Напротив, большая наука, как и большое государство, представляют старую лапласовскую картину тотально упорядоченной Вселенной, в которой цепи причинно-следственных связей можно исчислить, связать воедино и получить основание для великого организующего начала. Именно сциентистская архаика лапласовского типа нашла свое воплощение в немецком технократическом мифе «организованного общества». В этом смысле К. Маркс как раз и был «очень типичным немцем». В его учении сочетались и сталкивались революционная апокалиптика, основанная на иудеохристианской диалектике изгойства-избранничества, и сциентистская организационная утопия, которая воплощала в себе тиранически-бюрократическую и догматическую сторону европейского Просвещения, предопределяя его конфликт с народной стихией.

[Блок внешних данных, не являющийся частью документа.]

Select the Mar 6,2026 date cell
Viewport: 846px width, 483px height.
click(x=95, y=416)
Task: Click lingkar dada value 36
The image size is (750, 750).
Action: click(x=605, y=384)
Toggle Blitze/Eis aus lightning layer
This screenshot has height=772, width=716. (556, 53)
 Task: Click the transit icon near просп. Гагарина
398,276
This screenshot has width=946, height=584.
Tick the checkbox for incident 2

Мелкий буржуа-протестант (как и русский старообрядец) длительное время был отлучен от просвещения, в особенности в его рационалистическо-педантической франко-германской версии. Англо-американская культура, в которой столь мощное влияние имеет эмпиризм, не знала такого острого конфликта между народным здравым смыслом и высокой наукой. Настоящая реабилитация мелкого буржуа происходит только сейчас, в период постклассической науки и новой, соразмерной человеку микротехники, вытесняющей прежнюю промышленную гигантоманию.

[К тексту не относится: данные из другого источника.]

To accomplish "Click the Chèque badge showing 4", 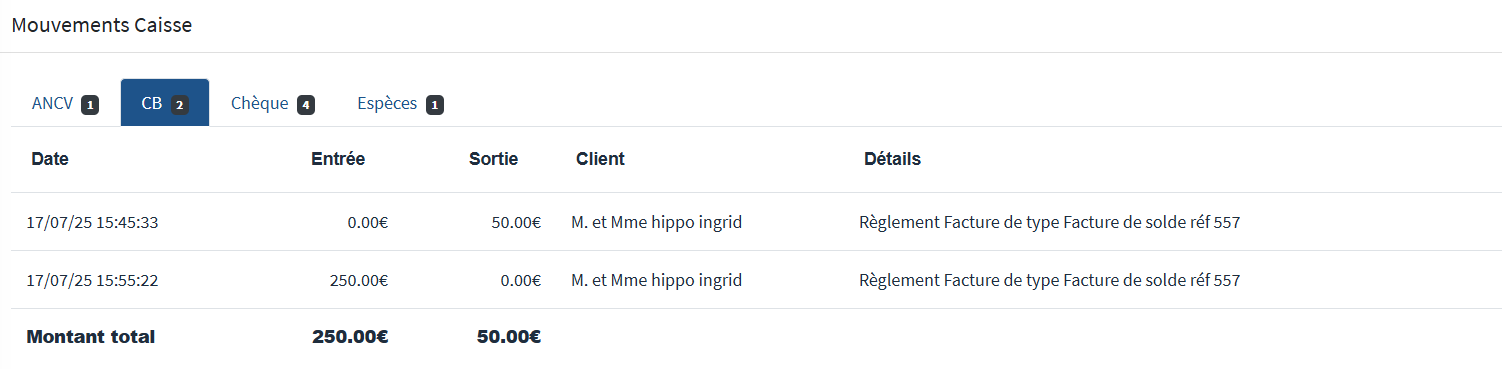I will pyautogui.click(x=306, y=104).
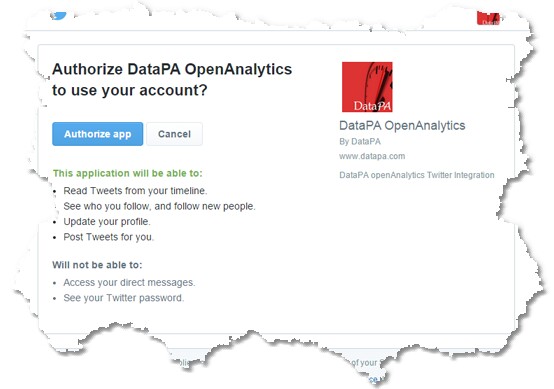554x389 pixels.
Task: Click the DataPA OpenAnalytics app name
Action: pyautogui.click(x=402, y=126)
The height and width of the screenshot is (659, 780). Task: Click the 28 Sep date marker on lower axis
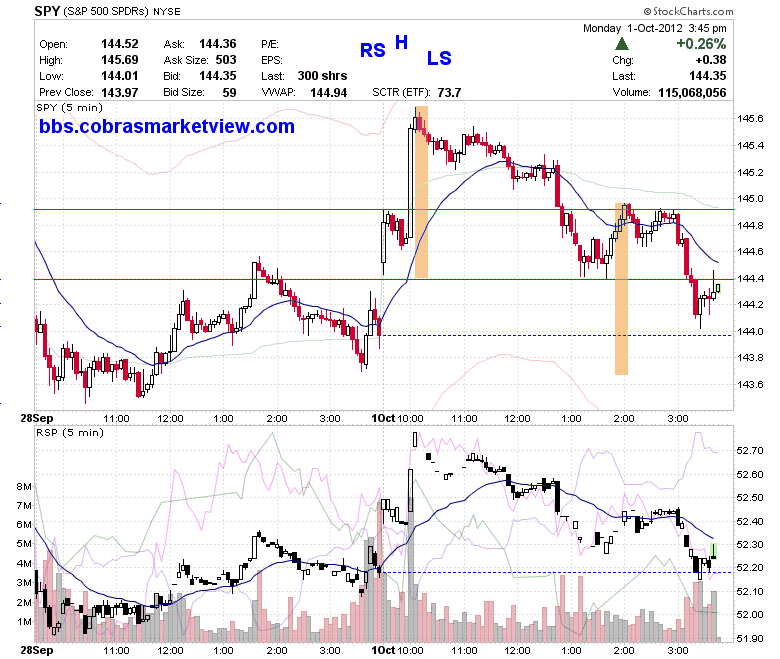tap(37, 650)
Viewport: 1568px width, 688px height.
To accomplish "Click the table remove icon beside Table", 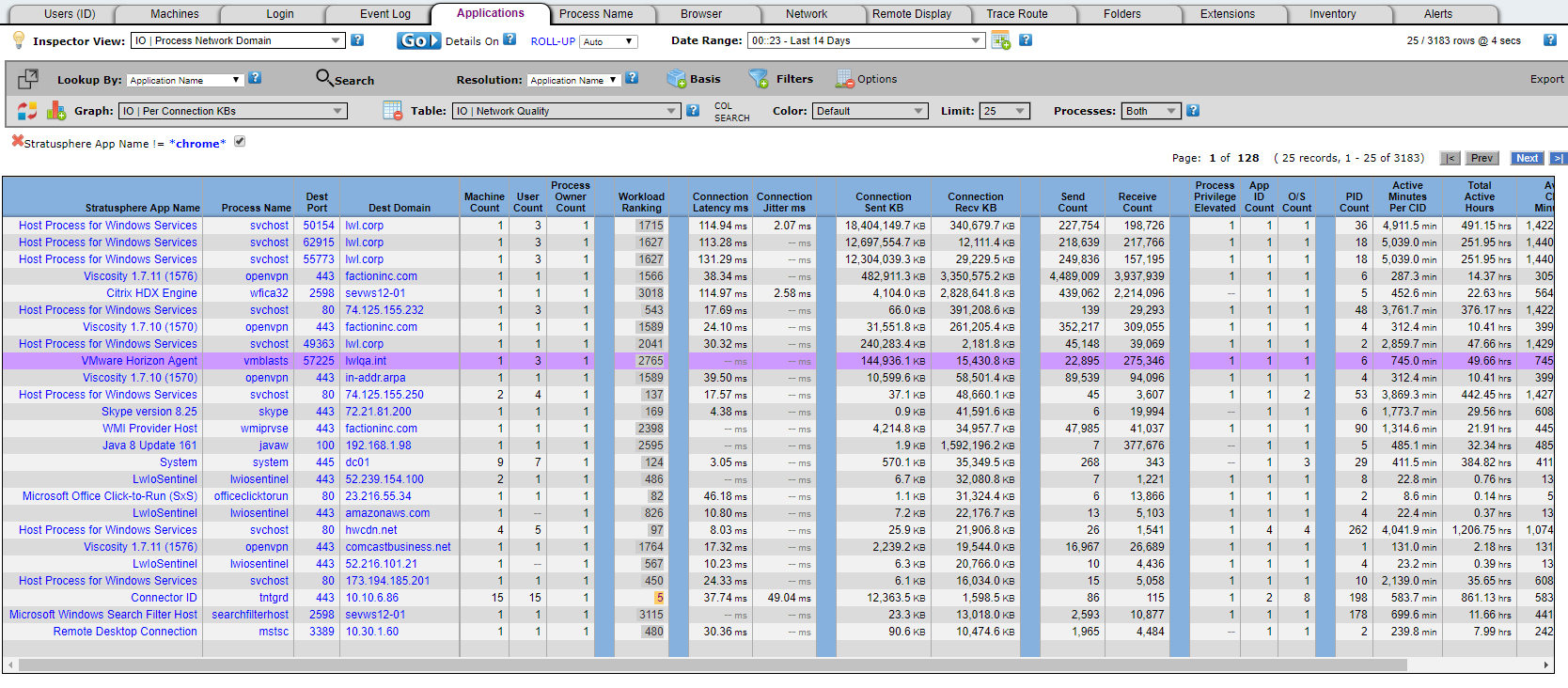I will (x=393, y=111).
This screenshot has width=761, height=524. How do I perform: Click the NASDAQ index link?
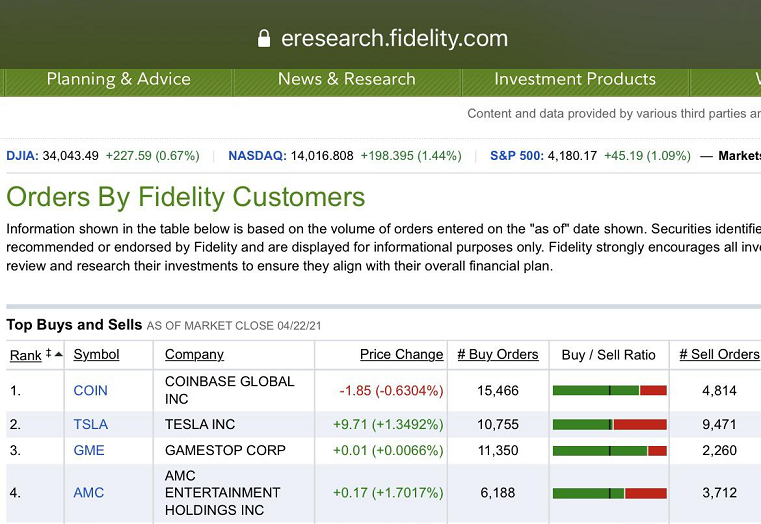(257, 156)
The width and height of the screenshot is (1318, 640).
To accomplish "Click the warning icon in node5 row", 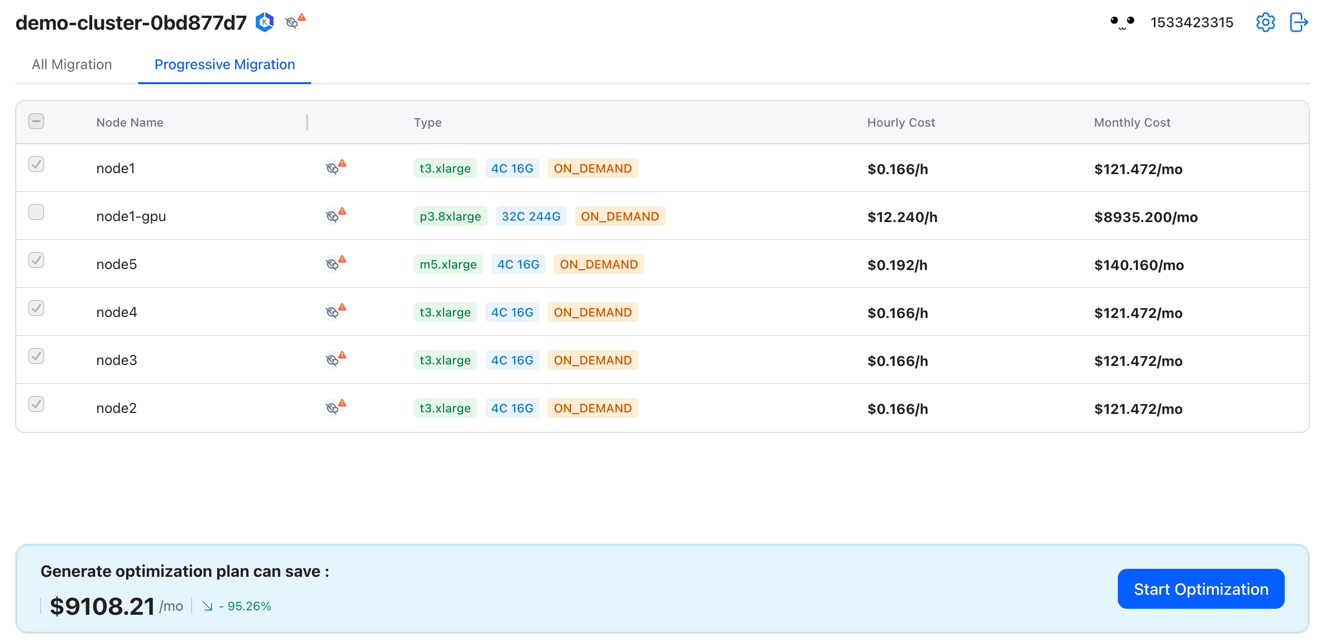I will pyautogui.click(x=335, y=264).
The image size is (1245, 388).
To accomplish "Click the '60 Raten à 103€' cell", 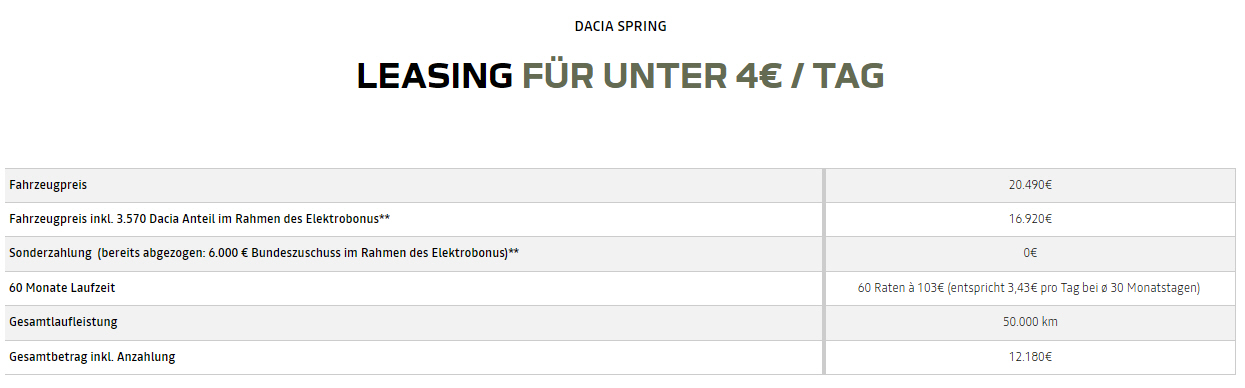I will click(1029, 288).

Марксизм, вобравший в себя начало немецкого бюрократического сциентизма, пришел в Россию не только с революционно-освободительной, но и с организационной миссией. В русскому марксизме сочетаются и сталкиваются две субкультуры: апокалиптическая, вобравшая в себя мощную энергетику униженных и оскорбленных, и сциентистско-бюрократическая, представляющая рационалистический миф Просвещения в его радикализированной версии тотальной заорганизованности.
Характерно, как эти две субкультуры проявляются в личности самого В. Ленина. Ленин 1917 г. — это революционный апокалиптик, спровоцировавший народную стихию на разрушение и официальной российской системы, олицетворяемой Петербургом, и буржуазно-мещанского домостроя. Ленин 1918–1920 гг., автор «Очередных задач советской власти» — преимущественно утопист технократически-рационалистического толка, адепт общества организованного как единая фабрика. «Социализм порожден крупной машинной индустрией. И если трудящиеся массы, вводящие социализм, не сумеют приспособить своих учреждений так, как должна работать крупная машинная индустрия, тогда о введении социализма не может быть и речи».[53]
Здесь главным врагом Ленина, по его собственному признанию, выступает крестьянская Россия — неорганизованный народный мир. Большевизм отбрасывает низовую, народную идею борьбы бедных и богатых и берет на вооружение немецкую технократическую версию Просвещения. Борьба большевиков с крестьянством — это борьба радикализированного, без примеси традиций и опыта, Просвещения с народным началом.
Это уже не экстатика революционного террора, воплощающего народный гнев, отчасти стихийно-праведный, отчасти коварно спровоцированный, а более страшная бюрократия ГУЛАГа. ГУЛАГ организован большевиками как гигантская машина по выбраковке неадаптированного к техническому веку, к системе социалистической индустриализации человеческого материала.
Несколько позже в Германии заработала другая машина по выбраковке человеческого материала, отбираемого уже не столько на классовой, сколько на расовой основе — машина Бухенвальда и Освенцима. Объединяет эти машины принципиальное технократическое недоверие к человеку как к слабому звену упорядоченного нового мира. У большевиков воплощением неупорядоченности была отчасти крестьянско-мещанская, отчасти интеллигентская Россия, у национал-социалистов — неполноценные расы.
В одном случае мы имеем дело с расизмом внутренним, и, соответственно, эндогенно направленным геноцидом; во втором, с расизмом внешним и, соответственно, экзогенно направленным геноцидом. И тот и другой воплощают геноцид технического века.[54]
Отнюдь не только в том смысле, что берут на вооружение современные технологии. Более важна сама интенция геноцида: он вдохновляется тем презрением, которое может испытывать Машина к хрупкому и своевольному в своей хрупкости человеку — слабому звену постчеловеческого мираЗадумаемся о главном парадоксе российской послеоктябрьской истории: революционные апокалиптики восстали против казенного недостаточно человечного мира петербургской императорской России, но непредсказуемым продуктом их энтузиазма стал несравненно более казенный мир общества-фабрики, в предельном своем воплощении становящийся ГУЛАГом. Постчеловеческий мир Техники восторжествовал над архаикой не только крестьянской России, но и большевистской апокалиптики — этой превращенной формы древнего иудаистского мифа.